Description

A well-designed surveillance study in specific cohorts can serve as an early warning system for (1) the introduction of novel viruses (or variants) in the human population, (2) viral immune escape from pre-existing immunity, or (3) virus evolution into more pathogenic variants. Here, we propose prospective sampling of two sentinel groups with high-risk-of exposure to circulating respiratory viruses for the monitoring of both symptomatic and asymptomatic infections, and immune responses to those infections. Hospital staff (HCW) were shown to be good sentinels for the early detection of respiratory viruses, due to their close contact with patients (or colleagues) with respiratory symptoms. Previous studies in HCW during the COVID-19 pandemic have shown that they are a motivated study population, in which sampling at multiple time-points is feasible if the location is close to work and easily accessible. Other interesting sentinels for respiratory viruses are animal workers (AW), as they are exposed to various animal species and infectious viruses, including respiratory viruses with zoonotic potential. History has shown that most major disease outbreaks were preceded by animal-to-human transmission events that remained undetected until large scale human-to-human transmission occurred. The COVID-19 outbreak is the most recent and devastating example. Similarly, the current extensive transmission of influenza virus H5Nx is of concern and has already spilled over into humans on several occasions. Widespread transmission spillover events to mammals could allow the virus to gain mammalian adaptation. In this prospective SENTINEL study, we propose (self)-sampling of participants (starting just before the 2024 respiratory season), during symptomatic infections to identify and genomically characterize the causative respiratory virus. Follow-up visits will be planned to monitor induced local and systemic immune responses. In addition, we propose periodic sampling of participants to assess changes in local and systemic immune parameters caused by unnoticed/asymptomatic infections with respiratory viruses. Finally, participants will be invited for follow up visits after vaccination against respiratory viruses to monitor vaccine induced responses.

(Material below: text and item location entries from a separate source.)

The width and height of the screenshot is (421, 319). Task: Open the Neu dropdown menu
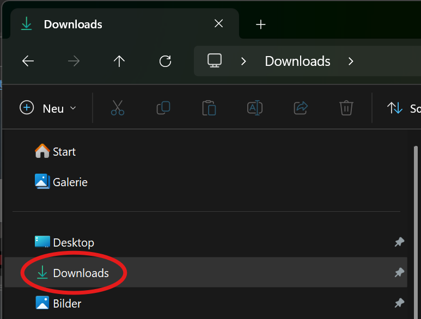[x=48, y=108]
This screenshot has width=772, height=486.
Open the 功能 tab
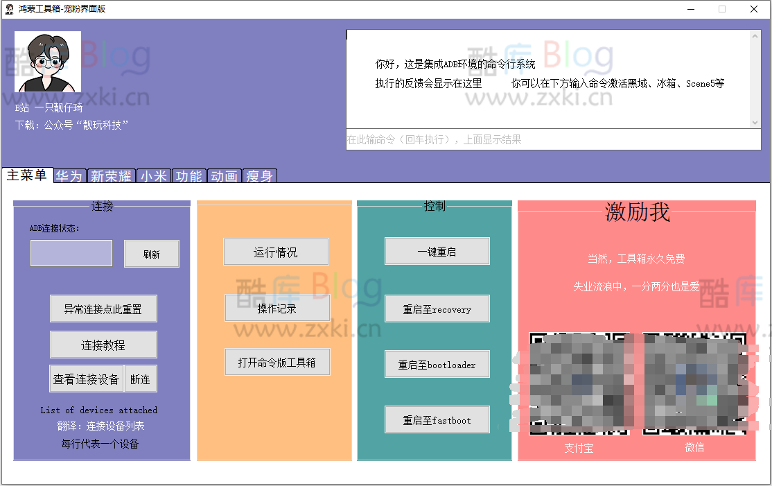pyautogui.click(x=189, y=176)
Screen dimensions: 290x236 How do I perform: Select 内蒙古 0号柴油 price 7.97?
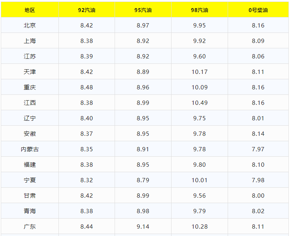[x=258, y=149]
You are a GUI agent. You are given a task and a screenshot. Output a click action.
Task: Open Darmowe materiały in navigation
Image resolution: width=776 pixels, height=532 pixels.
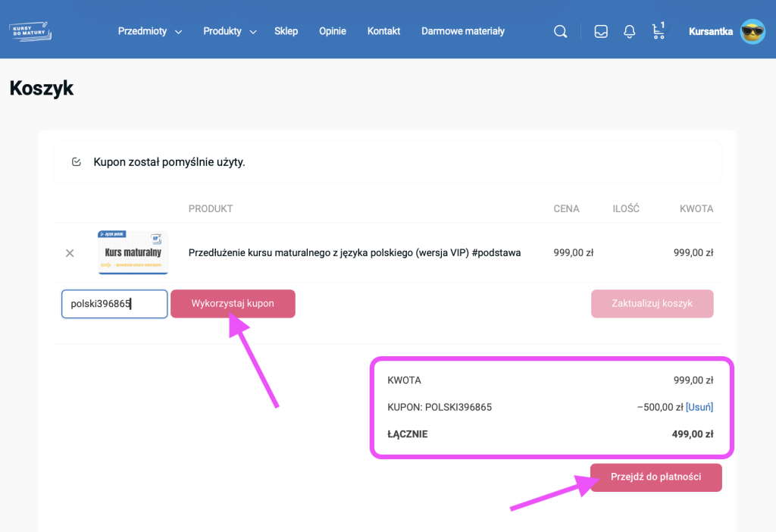462,32
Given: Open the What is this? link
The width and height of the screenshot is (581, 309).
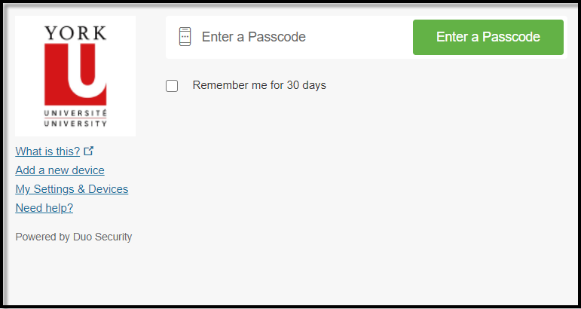Looking at the screenshot, I should click(47, 151).
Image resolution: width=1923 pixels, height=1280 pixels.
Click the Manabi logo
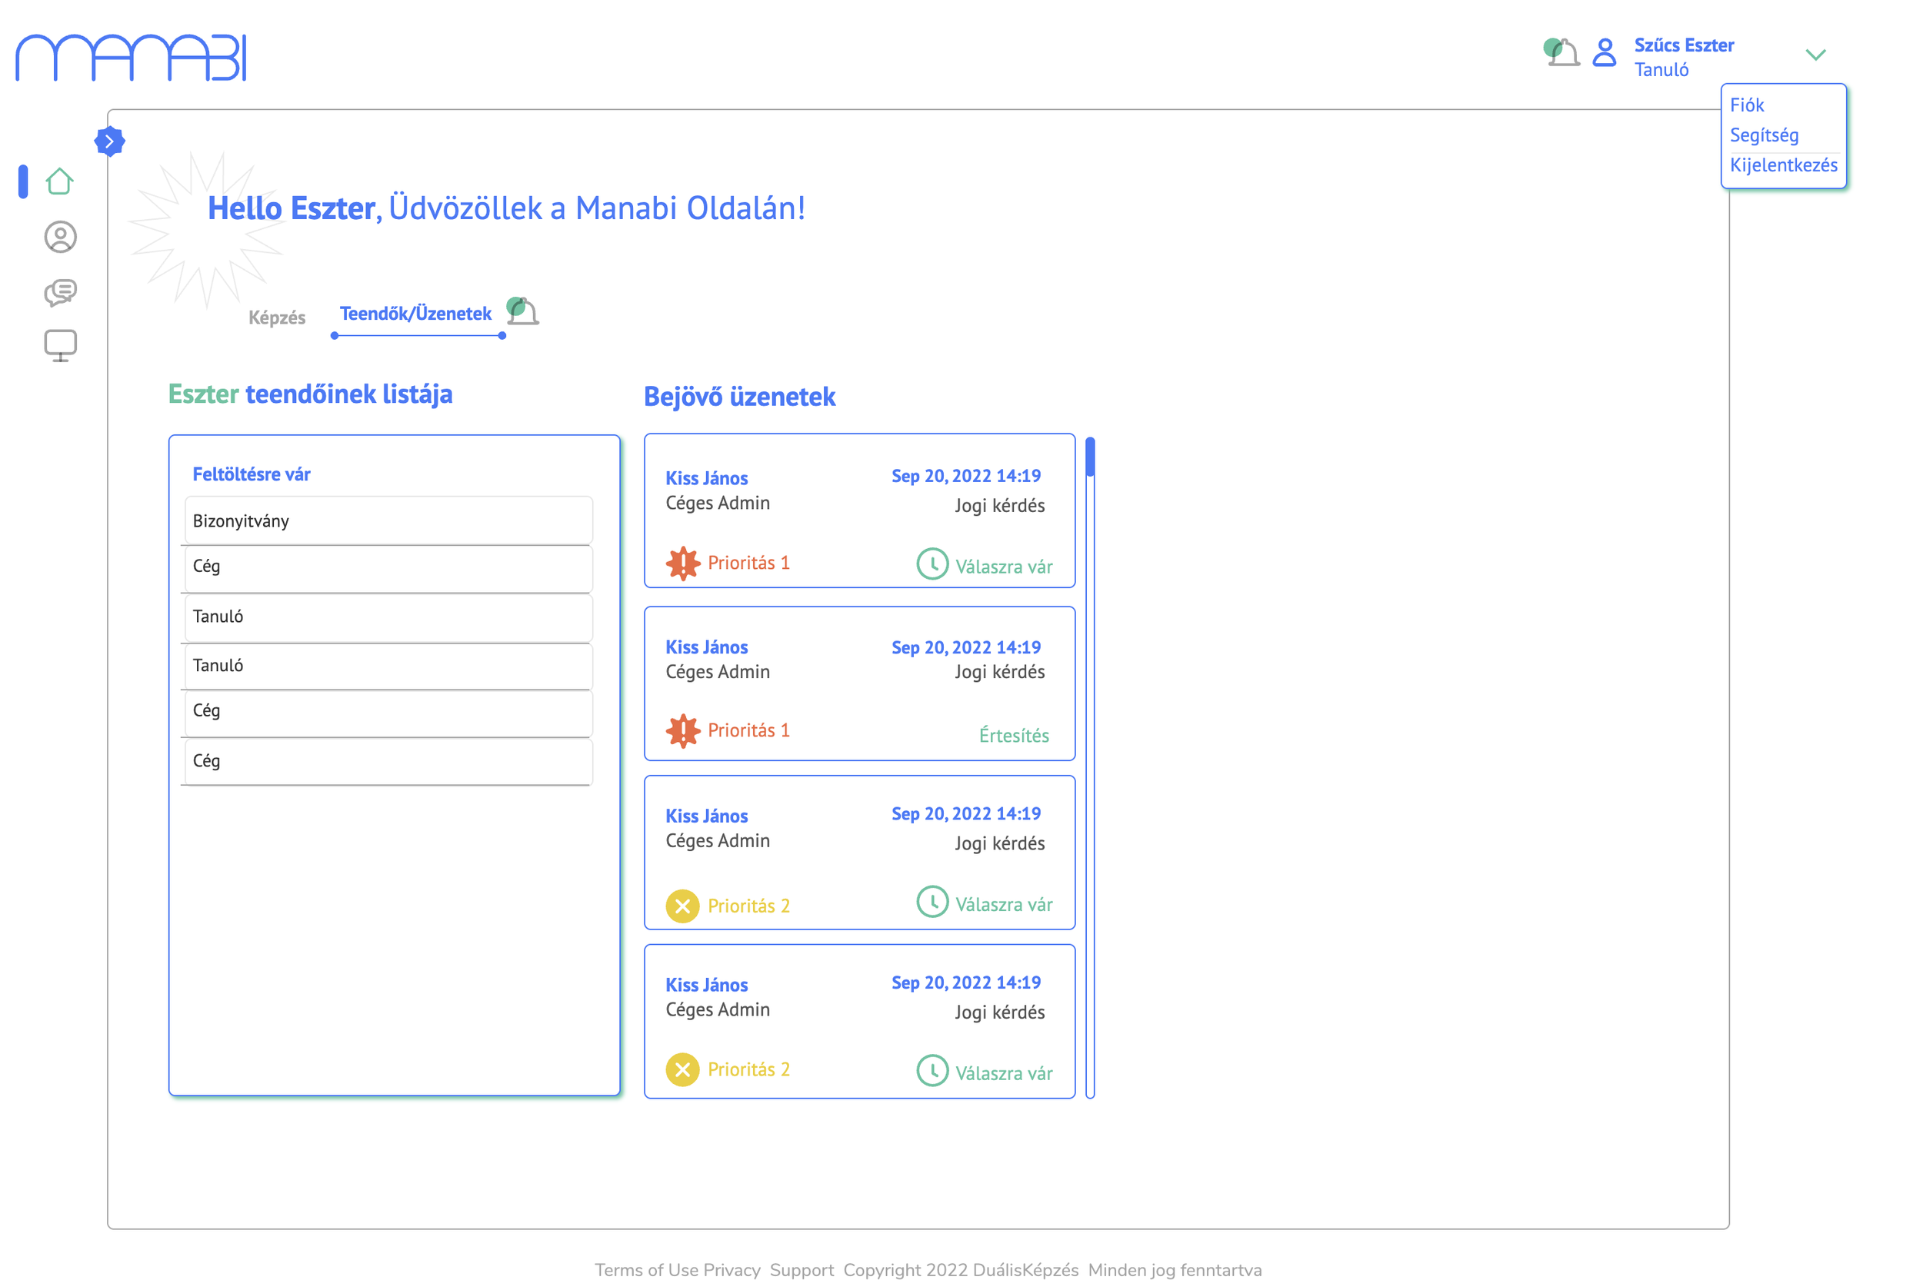tap(131, 58)
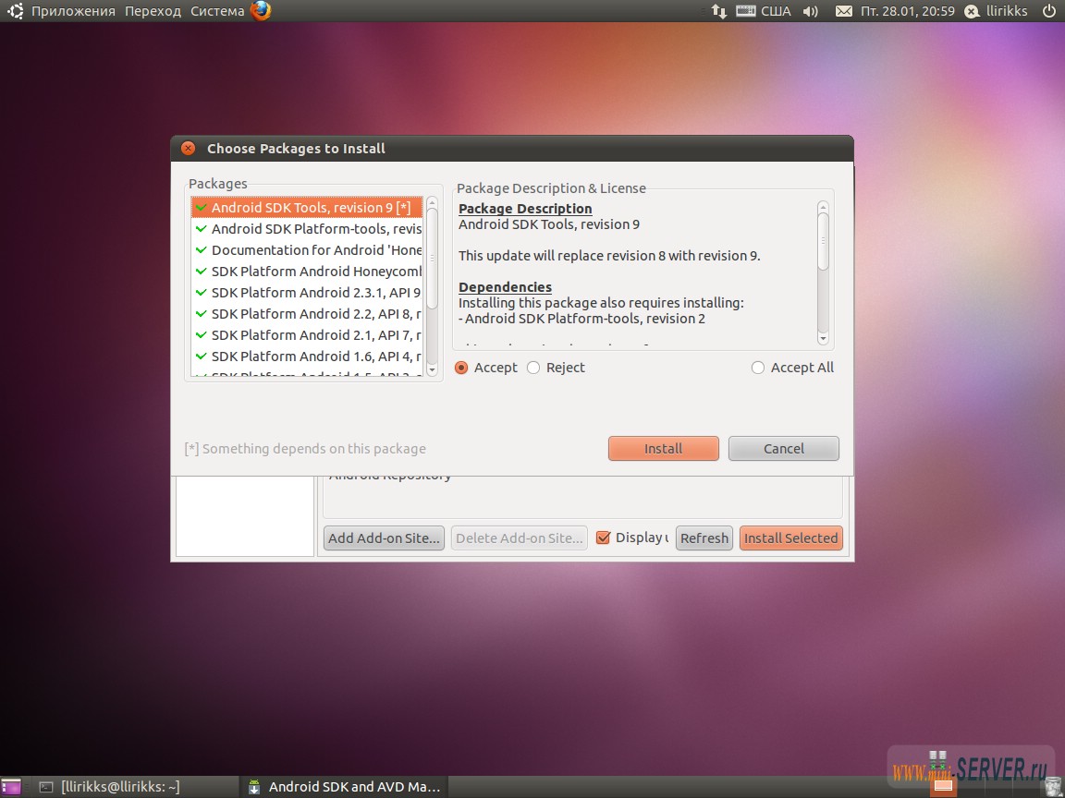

This proposal is unique, as we propose to establish biobanks that include paired samples from the upper respiratory tract and peripheral blood, allowing us to study both local and systemic immunity after infection and/or vaccination. More knowledge on local immunity could be crucial for future vaccine design, and application of vaccines in the respiratory tract. SENTINEL will establish a framework that facilitates early detection of viruses that would otherwise stay under the radar until surfacing due to large scale human-to-human transmission. The rapid genomic characterization and isolation of infectious virus will support rapid development of diagnostic assays, giving a head start in case of (re)emergence of a respiratory virus. Additionally, collecting clinical samples over a prolonged period will yield a valuable biobank of blood samples, respiratory tract samples and viruses, of crucial value for future research and/or (retrospective) analysis of respiratory viruses and immune responses directed against these viruses.